**Work task:**
Among the entries below, find each line with "will" and show it.

[Records drawn from a dataset]
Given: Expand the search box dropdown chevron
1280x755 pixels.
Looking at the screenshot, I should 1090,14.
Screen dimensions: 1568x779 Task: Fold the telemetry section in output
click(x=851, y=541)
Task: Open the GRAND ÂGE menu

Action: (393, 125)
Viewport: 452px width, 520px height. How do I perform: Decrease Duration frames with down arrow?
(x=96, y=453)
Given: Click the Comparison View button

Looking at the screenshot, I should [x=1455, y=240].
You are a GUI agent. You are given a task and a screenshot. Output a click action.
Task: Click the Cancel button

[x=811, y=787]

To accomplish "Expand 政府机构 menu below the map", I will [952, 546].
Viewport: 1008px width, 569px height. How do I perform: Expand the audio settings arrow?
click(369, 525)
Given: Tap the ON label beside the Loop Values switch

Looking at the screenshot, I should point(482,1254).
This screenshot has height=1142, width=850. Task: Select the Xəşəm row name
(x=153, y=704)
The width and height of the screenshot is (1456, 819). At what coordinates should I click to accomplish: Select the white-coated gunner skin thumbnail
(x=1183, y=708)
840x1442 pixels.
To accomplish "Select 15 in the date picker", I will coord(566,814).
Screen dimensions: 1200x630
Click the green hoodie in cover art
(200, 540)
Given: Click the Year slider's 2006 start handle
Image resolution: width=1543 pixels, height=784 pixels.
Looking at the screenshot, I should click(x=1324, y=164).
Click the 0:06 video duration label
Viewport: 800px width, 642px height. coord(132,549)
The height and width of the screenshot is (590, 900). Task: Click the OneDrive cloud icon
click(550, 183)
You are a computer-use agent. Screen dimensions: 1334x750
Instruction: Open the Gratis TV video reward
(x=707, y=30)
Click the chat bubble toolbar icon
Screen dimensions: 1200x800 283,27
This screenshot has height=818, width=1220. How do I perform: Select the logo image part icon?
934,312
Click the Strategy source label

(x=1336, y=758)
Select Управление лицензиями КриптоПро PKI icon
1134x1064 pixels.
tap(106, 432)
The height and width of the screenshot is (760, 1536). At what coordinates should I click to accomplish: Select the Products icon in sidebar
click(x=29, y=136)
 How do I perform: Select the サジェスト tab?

**Task answer:**
To accomplish "Expand 政府机构 menu below the map", I will [952, 546].
To accomplish "Select 15 in the date picker", I will coord(566,814).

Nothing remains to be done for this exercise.